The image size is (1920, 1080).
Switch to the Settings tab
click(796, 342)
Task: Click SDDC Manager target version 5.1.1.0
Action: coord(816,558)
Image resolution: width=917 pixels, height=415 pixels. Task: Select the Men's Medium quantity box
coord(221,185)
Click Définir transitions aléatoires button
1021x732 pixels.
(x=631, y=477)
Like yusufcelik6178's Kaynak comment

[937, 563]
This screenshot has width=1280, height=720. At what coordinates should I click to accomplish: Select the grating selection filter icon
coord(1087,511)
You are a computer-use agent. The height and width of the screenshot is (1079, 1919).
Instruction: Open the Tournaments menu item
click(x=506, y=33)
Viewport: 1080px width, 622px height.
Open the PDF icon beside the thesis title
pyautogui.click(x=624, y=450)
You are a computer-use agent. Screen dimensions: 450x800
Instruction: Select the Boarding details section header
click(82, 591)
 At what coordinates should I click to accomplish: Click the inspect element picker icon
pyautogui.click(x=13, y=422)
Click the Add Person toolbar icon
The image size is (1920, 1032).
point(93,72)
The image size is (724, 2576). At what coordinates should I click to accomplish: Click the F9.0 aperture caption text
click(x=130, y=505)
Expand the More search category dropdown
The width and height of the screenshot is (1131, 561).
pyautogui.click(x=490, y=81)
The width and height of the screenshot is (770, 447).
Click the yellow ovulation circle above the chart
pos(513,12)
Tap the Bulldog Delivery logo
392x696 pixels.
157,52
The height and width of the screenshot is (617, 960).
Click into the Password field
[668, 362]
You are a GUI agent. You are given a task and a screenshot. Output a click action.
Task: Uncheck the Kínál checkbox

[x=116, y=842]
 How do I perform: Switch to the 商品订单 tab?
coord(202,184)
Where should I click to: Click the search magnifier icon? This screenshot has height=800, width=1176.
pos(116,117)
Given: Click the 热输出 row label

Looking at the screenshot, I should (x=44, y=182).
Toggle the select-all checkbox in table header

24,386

--*--

_Exercise directions_
Type out every record above once more, exactly.

_Solution to this problem_
The image size is (1920, 1080).
Switch to the Settings tab
click(796, 342)
Task: Click SDDC Manager target version 5.1.1.0
Action: coord(816,558)
Image resolution: width=917 pixels, height=415 pixels. Task: Select the Men's Medium quantity box
coord(221,185)
Click Définir transitions aléatoires button
1021x732 pixels.
(x=631, y=477)
Like yusufcelik6178's Kaynak comment

[937, 563]
This screenshot has width=1280, height=720. At what coordinates should I click to accomplish: Select the grating selection filter icon
coord(1087,511)
You are a computer-use agent. The height and width of the screenshot is (1079, 1919).
Instruction: Open the Tournaments menu item
click(x=506, y=33)
Viewport: 1080px width, 622px height.
Open the PDF icon beside the thesis title
pyautogui.click(x=624, y=450)
You are a computer-use agent. Screen dimensions: 450x800
Instruction: Select the Boarding details section header
click(82, 591)
 At what coordinates should I click to accomplish: Click the inspect element picker icon
pyautogui.click(x=13, y=422)
Click the Add Person toolbar icon
The image size is (1920, 1032).
point(93,72)
The image size is (724, 2576). At what coordinates should I click to accomplish: Click the F9.0 aperture caption text
click(x=130, y=505)
Expand the More search category dropdown
The width and height of the screenshot is (1131, 561).
pyautogui.click(x=490, y=81)
The width and height of the screenshot is (770, 447).
Click the yellow ovulation circle above the chart
pos(513,12)
Tap the Bulldog Delivery logo
392x696 pixels.
157,52
The height and width of the screenshot is (617, 960).
Click into the Password field
[668, 362]
You are a GUI agent. You are given a task and a screenshot. Output a click action.
Task: Uncheck the Kínál checkbox

[x=116, y=842]
 How do I perform: Switch to the 商品订单 tab?
coord(202,184)
Where should I click to: Click the search magnifier icon? This screenshot has height=800, width=1176.
pos(116,117)
Given: Click the 热输出 row label

Looking at the screenshot, I should (x=44, y=182).
Toggle the select-all checkbox in table header

24,386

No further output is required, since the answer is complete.